> Text section:
======

Given these requirements, it makes sense that sex offenders would get fewer opportunities for residence changes compared to other offenders. ““”

# Create table of the average days between drug tests
recidivism_testfrequency <- recidivism %>% group_by(Prison_Offense) %>% summarise(Mean_Avg_Days_per_DrugTest = mean(Avg_Days_per_DrugTest))
recidivism_testfrequency
## # A tibble: 5 × 2
##   Prison_Offense  Mean_Avg_Days_per_DrugTest
##   <chr>                                <dbl>
## 1 Drug                                 104. 
## 2 Other                                 92.7
## 3 Property                              98.9
## 4 Violent/Non-Sex                       92.6
## 5 Violent/Sex                           61.6
# Create a table of the average proportion of positive test results, then use gather() to convert it to a table useful for heat maps
recidivism_testresults <- recidivism %>% group_by(Prison_Offense) %>% summarise(THC = mean(DrugTests_THC_Positive), Cocaine = mean(DrugTests_Cocaine_Positive),
                                                                                Meth = mean(DrugTests_Meth_Positive), Other = mean(DrugTests_Other_Positive)) %>%
                                                                                  gather(key="Test_Type", value="Proportion_Positive_Tests", 2:5)
ggplot(recidivism_testresults) +
  geom_tile(aes(x=Prison_Offense, y=Test_Type, fill=Proportion_Positive_Tests)) +
  xlab("Prison Offense") + ylab("Drug Test Type") +
  scale_fill_distiller(palette = "GnBu")

“““From the table above, violent sex offenders were subjected to drug tests the most often, while those on parole for drug offenses were actually tested the least.

The heat map shows us that violent sex offenders seem to be the least likely to test positive for any kind of drug. Furthermore, THC seems to have the highest testing incidence, and is most common for parolees in the “Other” and “Property” categories, second-least-common for drug crime parolees, and by far the least common for violent sex offenders. Furthermore, those in prison for drug-related crimes do not seem to have an especially higher proportion of positive tests compared to those of other categories, and in many cases are slightly lower.

In addition to these results being further indicative of the harsh restrictions and standards placed upon violent sex offenders, the fact that drug crime parolees are both tested the least and have comparable/fewer incidences of positive tests could be indicative of the effectiveness of rehabilitation, increased mindfulness of drug-related violations, or both. ““”

======

> Extracted information:
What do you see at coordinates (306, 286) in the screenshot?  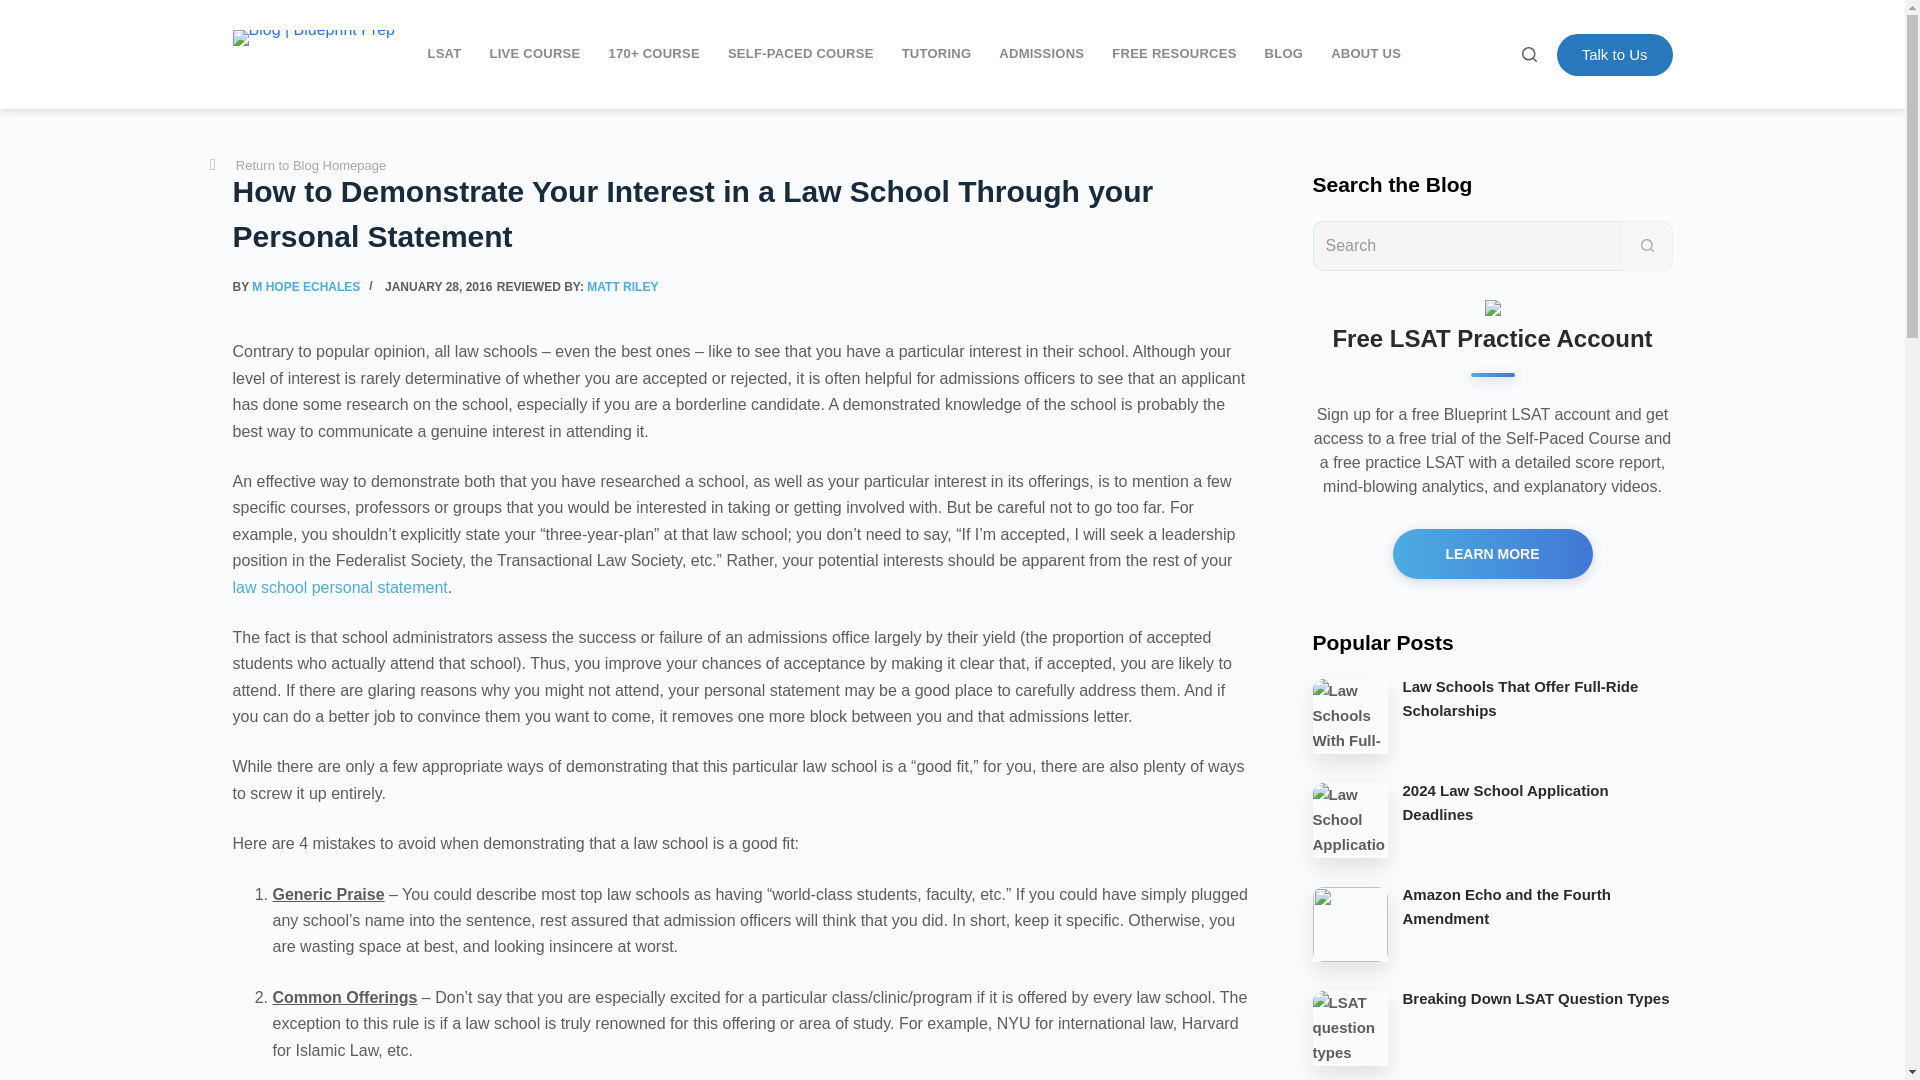 I see `Posts by M Hope Echales` at bounding box center [306, 286].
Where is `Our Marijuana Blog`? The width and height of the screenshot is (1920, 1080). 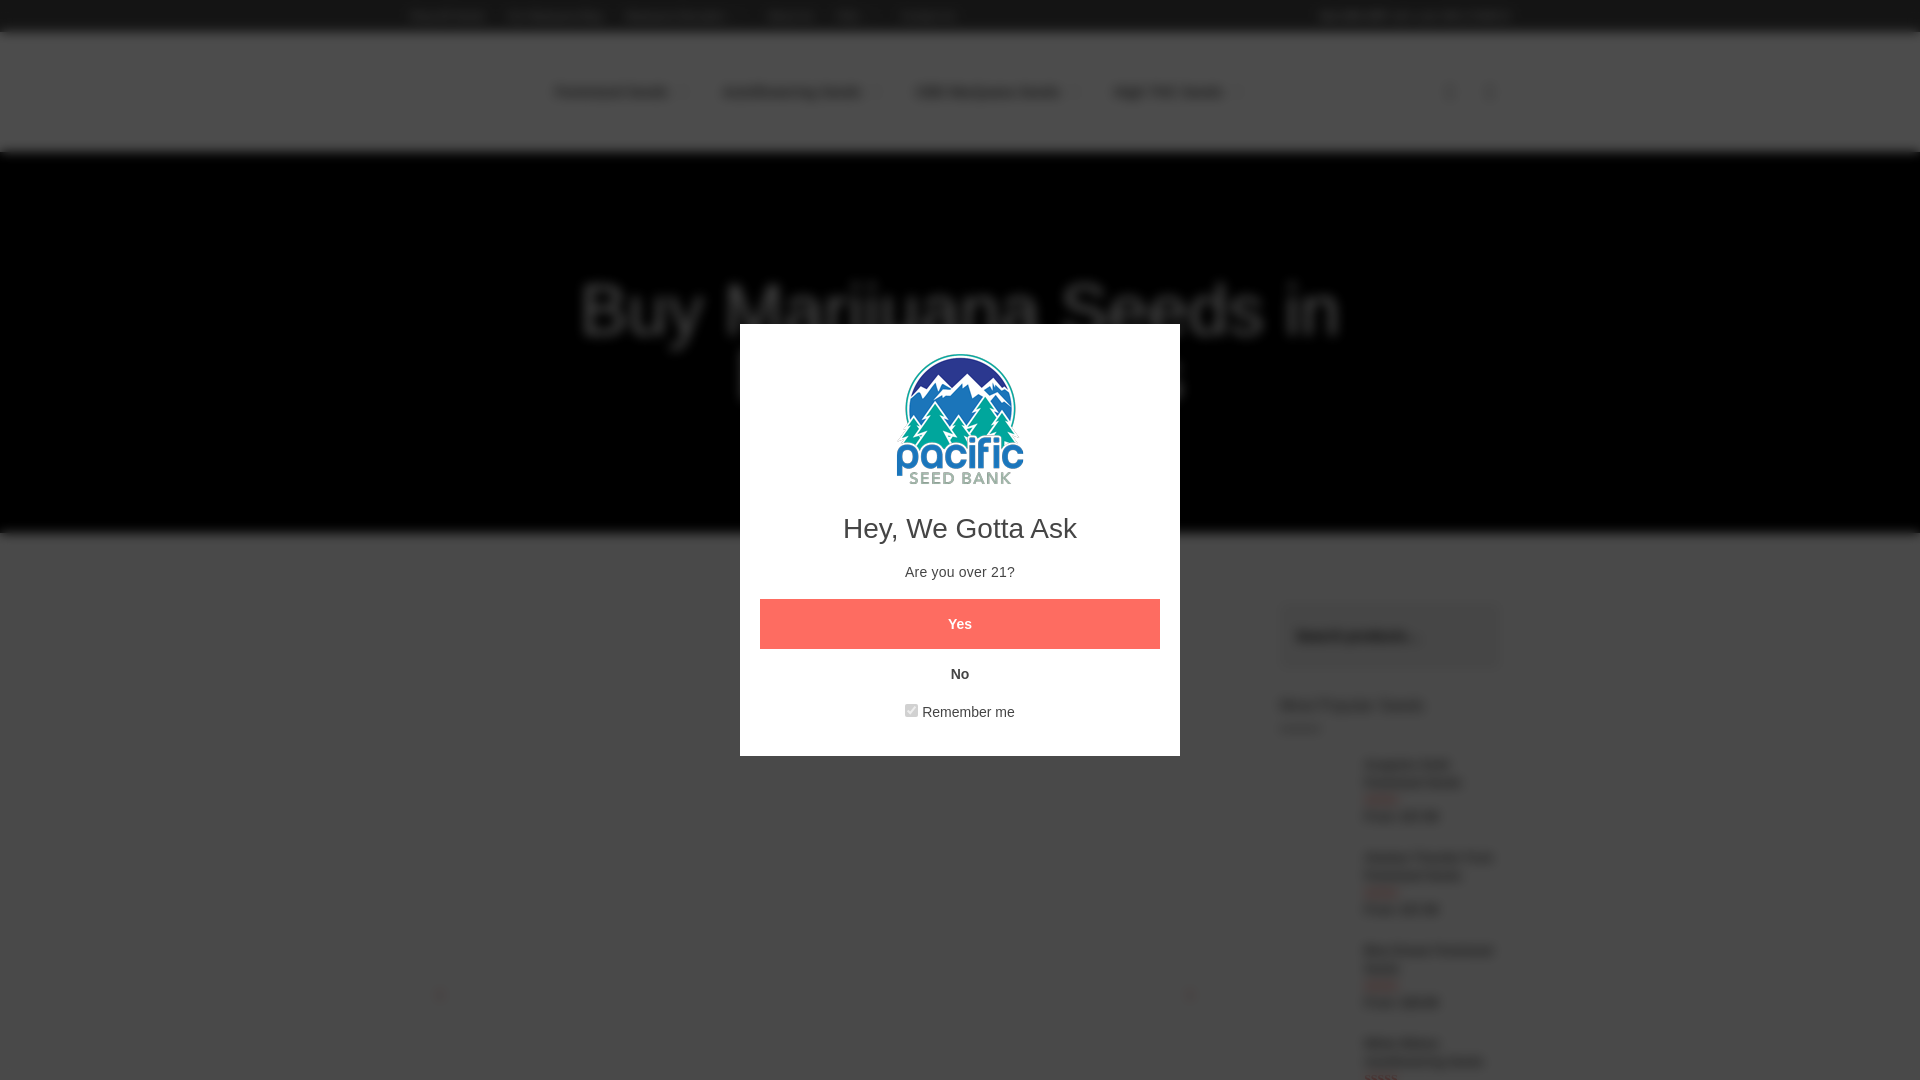 Our Marijuana Blog is located at coordinates (555, 15).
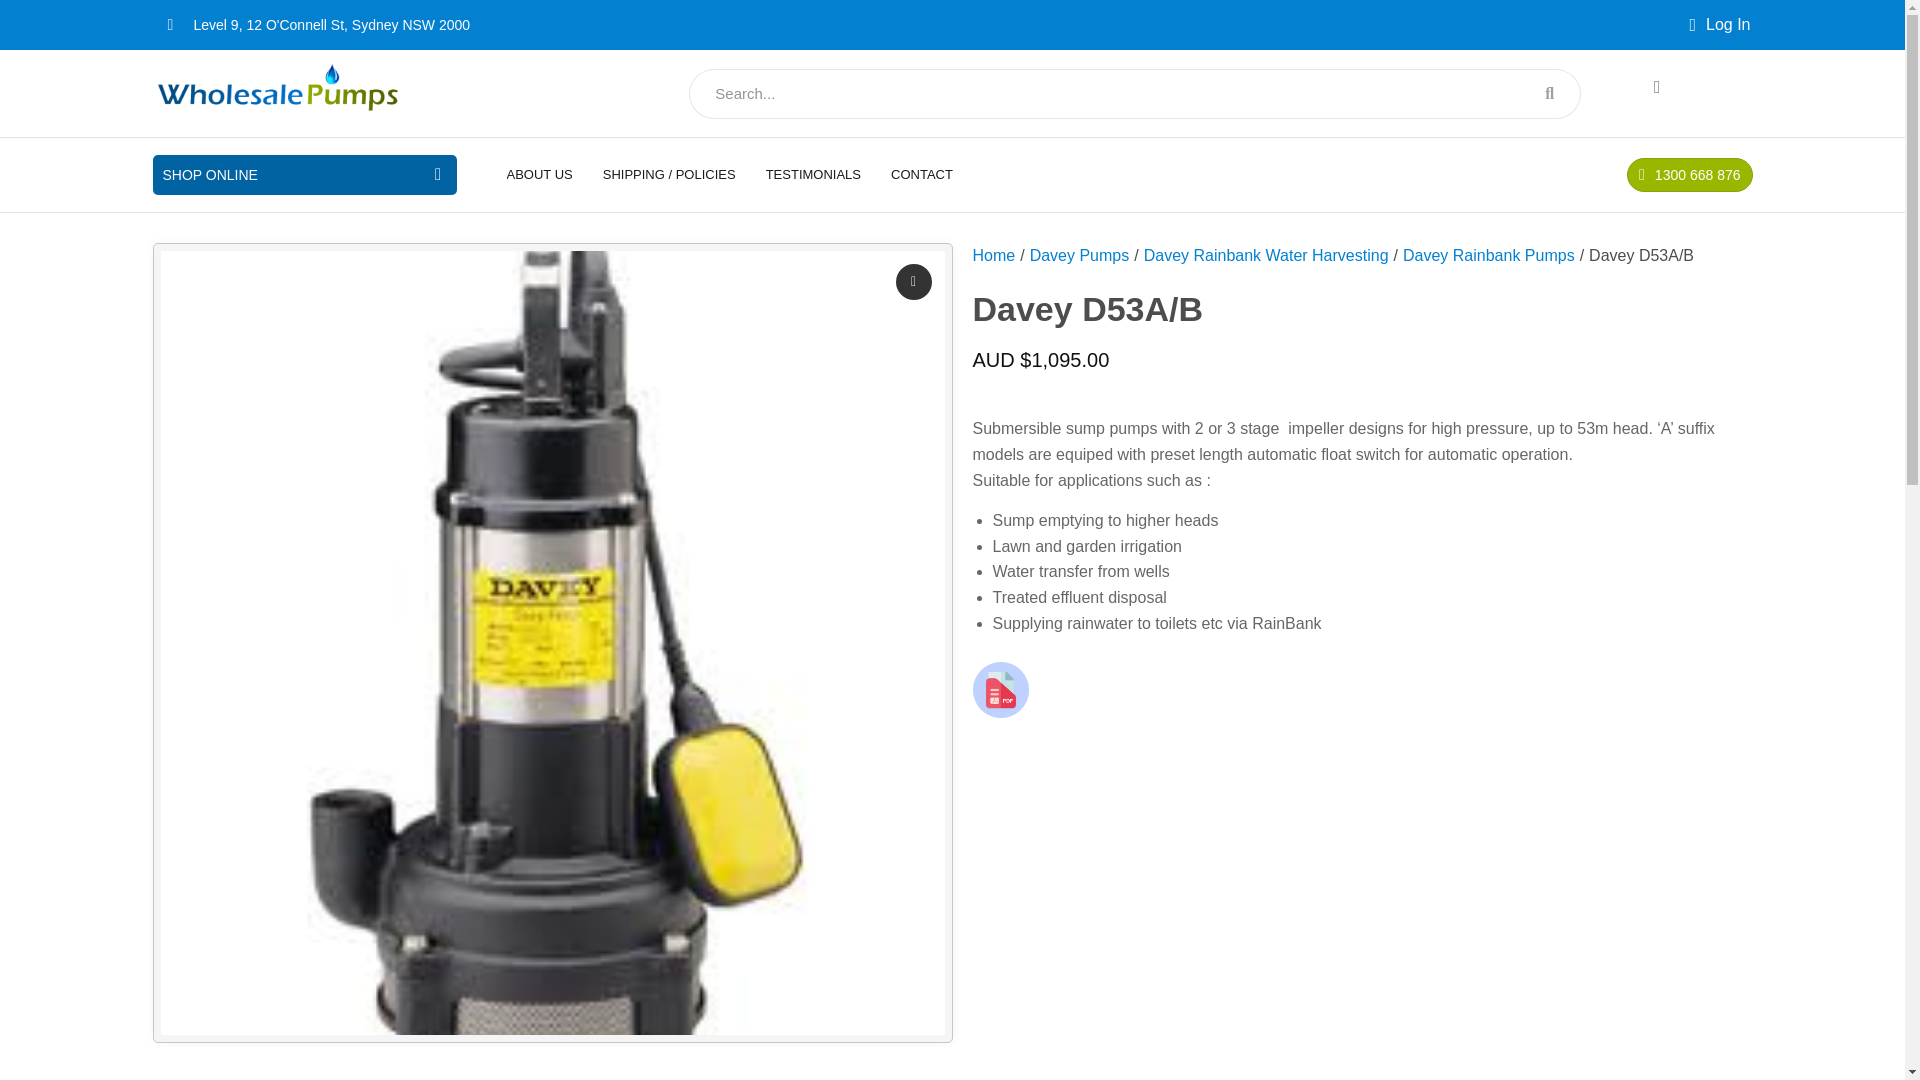 This screenshot has height=1080, width=1920. What do you see at coordinates (993, 256) in the screenshot?
I see `Home` at bounding box center [993, 256].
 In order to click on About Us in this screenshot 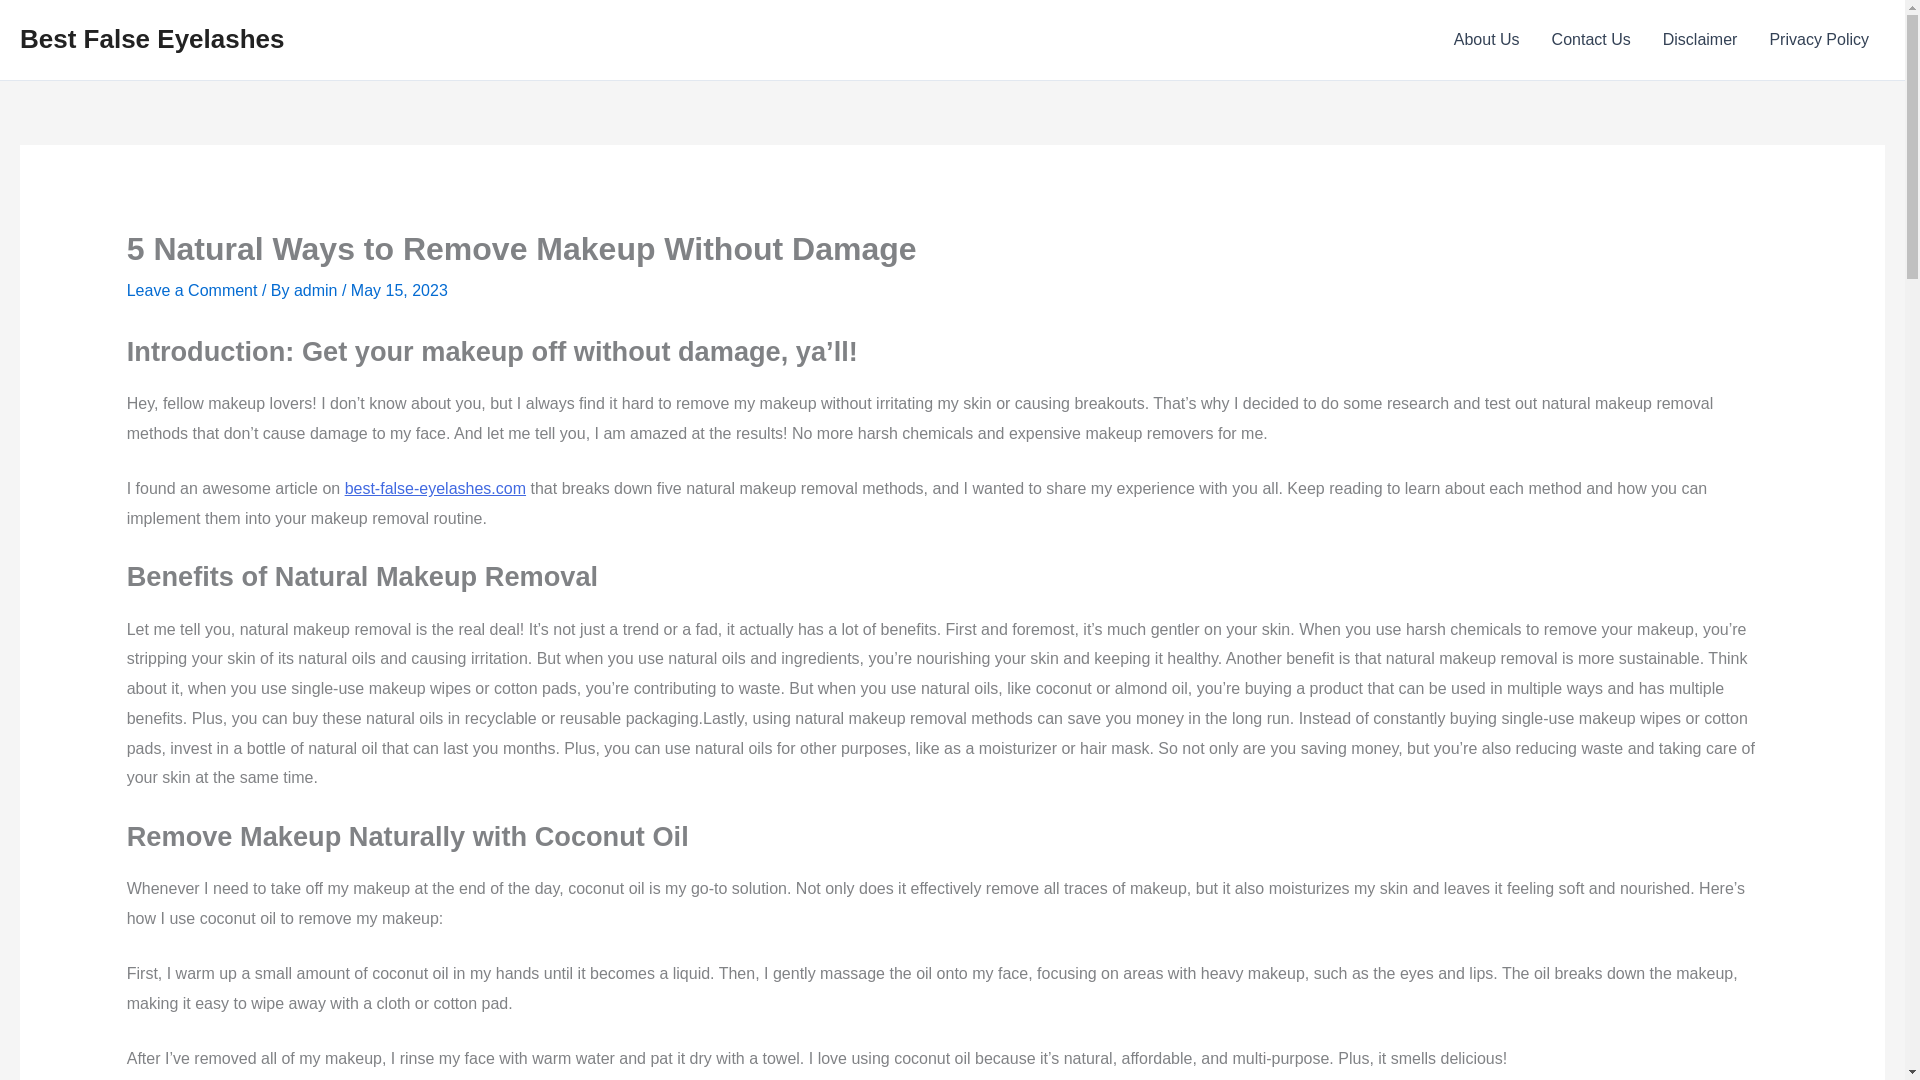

======

> Problem set:
1 – Transcribe the stretch of the recidivism drug-test analysis from "ggplot(recidivism_testresults) +" through "tested the least.".
2 – Write the next part of the recidivism drug-test analysis, picking up after its final sentence.

> Answers to the tasks:
1 –
ggplot(recidivism_testresults) +
  geom_tile(aes(x=Prison_Offense, y=Test_Type, fill=Proportion_Positive_Tests)) +
  xlab("Prison Offense") + ylab("Drug Test Type") +
  scale_fill_distiller(palette = "GnBu")

“““From the table above, violent sex offenders were subjected to drug tests the most often, while those on parole for drug offenses were actually tested the least.

2 –
# Creates a dataframe of the proportion of delinquency reports for each category (e.g. of those in prison for drug crimes, 5% of them have 3 reports)
recidivism_offense_count <- recidivism %>% group_by(Prison_Offense) %>% summarise(total = n())
recidivism_delinquency_count <- recidivism %>% group_by(Prison_Offense, Delinquency_Reports) %>% summarize(count=n()) %>% left_join(recidivism_offense_count) %>% mutate(proportion = count/total)
## `summarise()` has grouped output by 'Prison_Offense'. You can override using
## the `.groups` argument.
## Joining with `by = join_by(Prison_Offense)`
ggplot(recidivism_delinquency_count) +
  geom_tile(aes(x=Prison_Offense, y=Delinquency_Reports, fill=proportion)) +
  xlab("Prison Offense") + ylab("Proportion of Delinquency Reports") +
  scale_fill_distiller(palette = "Blues")

“““Note that in the heat map above, near the bottom of the graph, lighter colors are better (indicating a greater proportion of individuals with a low number of reports). Near the top of the graph, dark colors are better (indicating a smaller proportion of individuals with a high number of reports).

Based on our heat map, we see that the distribution of delinquency reports across the different prison offense categories is relatively similar. However, we can see that the Violent/Sex category tends to be slightly darker near the bottom of the graph, and slightly lighter near the top of the graph as compared to the other categories. This indicates a greater proportion of individuals who have received many delinquency reports.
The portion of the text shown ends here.